A opinião de ...

Jornal cor-de-rosa

Morreu Vicente Jorge Silva! Para desgosto meu e de inúmeros admiradores mesmo quando causava irritação, até fúria.
O Vicente conseguiu desencravar o título – Comércio do Funchal – causando sensação pela sua cor de truta salmonada e conteúdos tratados de forma a desagradarem à censura e polícia política salazarista.
Mal o jornal foi colocado à venda o meu estimado e preclaro Amigo Padre Agostinho Jardim Gonçalves enviou-me dois exemplares do semanário madeirense tal como ele é e continuará a ser por muitos e bons anos, ao contrário do CF devorado pelas chamas das transformações sociais.
Alvoroçado logo enviei um exemplar ao Carlos Silva, glorioso professor de matemática, infelizmente já falecido. Se não erro o Carlos e o João Horta tornaram-se assinantes, eu passei a propagandear o novel jornal divulgador das ferinas caricaturas de Siné cujas legendas terminavam sempre em CIA.
Nos finais de 1973, soube-se que o Doutor José Azeredo Perdigão pretendia aliviar vultuosos custos entregando as Bibliotecas Itinerantes à Junta Central das Casas do Povo. Participei numa reunião de emergência no Bombarral composta por Encarregados e Ajudantes de Encarregado onde foi analisada a consequência de passarmos a funcionários do Estado, tendo sido deliberado alertar as populações através da imprensa da nossa confiança capaz de guardar sigilo sobre o restrito encontro e a notícia da «morte» das populares bibliotecas, única fonte de cultura das populações rurais.
O António José Forte redigiu um comunicado e eu o acompanharia à redacção do República porque nele trabalhava o jornalista transmontano Afonso Praça, por seu turno o Forte além de ser camarada de letras também privava com o poeta Fernando Assis Pacheco. Lá fomos, almoçámos repimpadamente com os dois, passados três dias explodiu a revelação, o Presidente da Fundação ficou possesso de raiva, telefonou ao Dr.

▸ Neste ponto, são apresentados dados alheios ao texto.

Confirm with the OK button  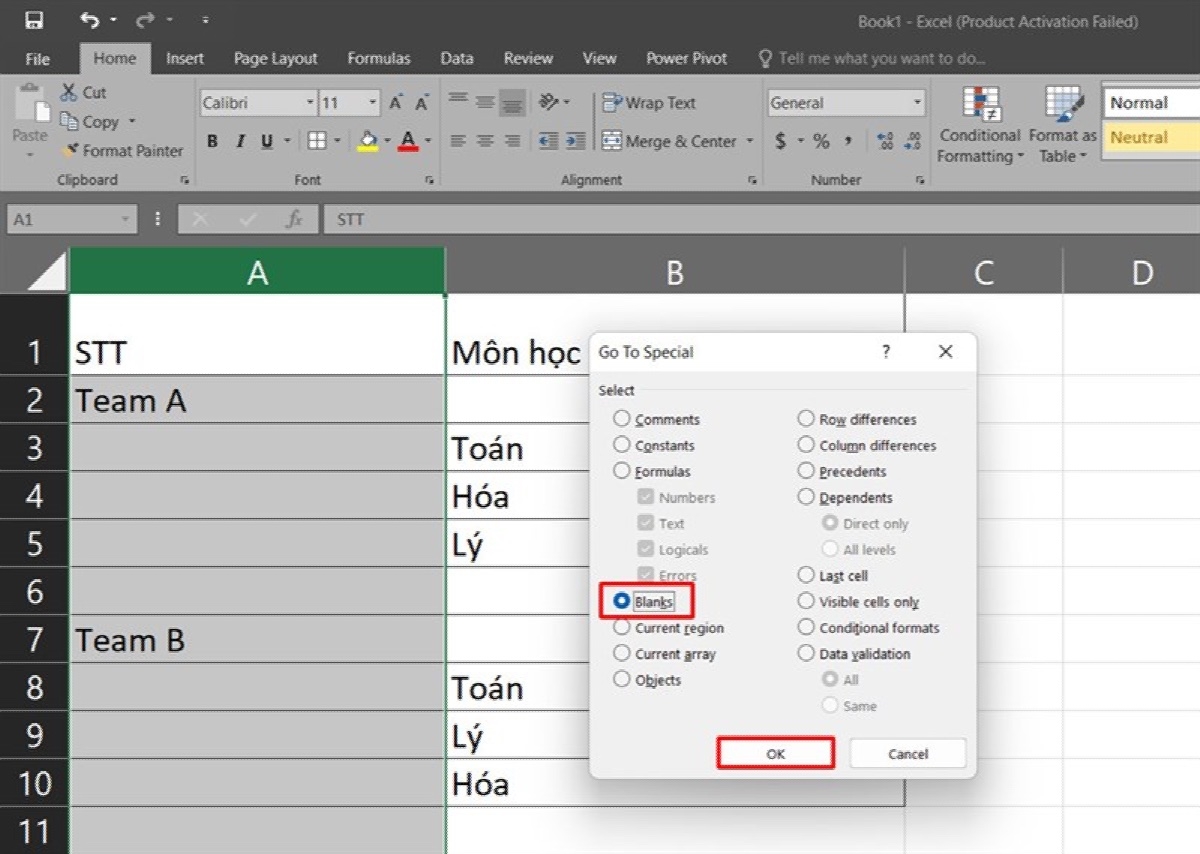tap(775, 753)
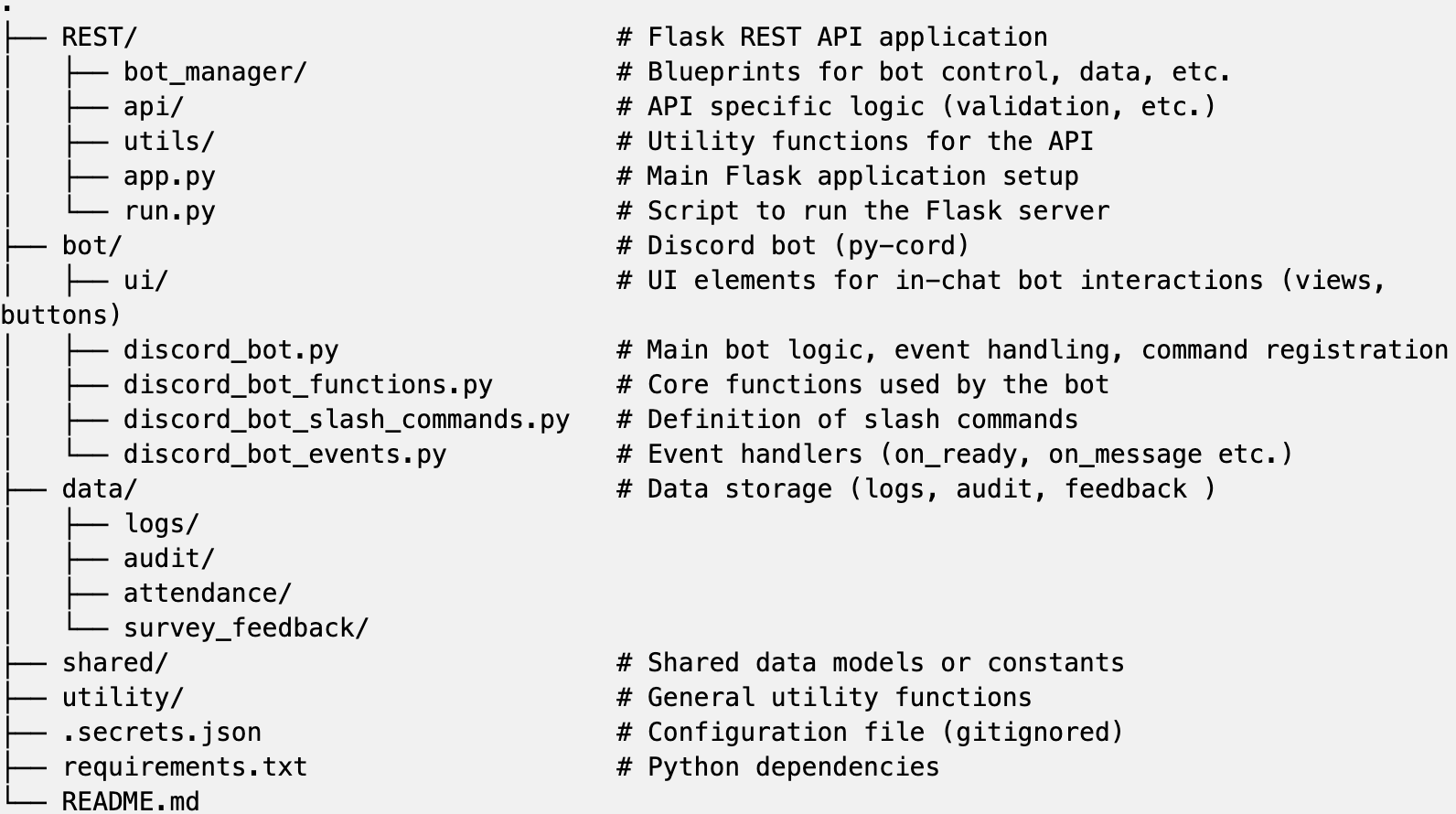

Raul Rego director o diário republicano, no entanto, os dois jornalistas recusaram revelar a fonte, por isso mesmo o recorte do jornal seguiu para a PIDE como tive ocasião de ver nos primeiros dias do 25 de Abril na Comissão de Extinção da sinistra polícia política.
A propositura do Senhor Dr. Azeredo Perdigão suscitou no seio do grupo «protestante» grave e profunda apreensão, daí ter escrito a Vicente Jorge Silva a pedir apoio e segredo dado vivermos em ditadura. O insigne jornalista publicou-me dois artigos e os esbirros nunca conseguiram saber quem era o autor. As convulsões a seguir à instauração da democracia goraram a intenção, o Serviço de Bibliotecas continuou até 2002, sempre o defendi externamente e dos energúmenos sevandijas internos, um deles de Bragança, com me envolvi numa cena de pugilato em plena Praça da Sé. O Serviço Itinerante e Fixo primeiro. A todo o custo.
Em 1983, nos arredores de Leiria levou-se a efeito a primeira reunião externa visando a constituição do PRD, a maioria dos presentes vinham das hostes socialistas, um foi deputado a representar o PS até há bem pouco tempo, cousa não rara na esfera dos partidos.
Na vertiginosa ascensão e estrepitosa queda do partido da Balança sempre Vicente Jorge Silva demonstrou a sua indulgência ante os nossos erros, sempre nos encorajou e aconselhou. Fosse nos almoços nas Portas do Sol, fosse em Lisboa o «mouco» (tratamento afectivo por ser duro de ouvido) perguntava e procurava entender a gene do partido, as íntimas motivações dos seus principais dirigentes evidenciando o sabido: Vicente Jorge Silva, visceralmente, era jornalista. Tudo o resto paixões mais ou menos duradouras.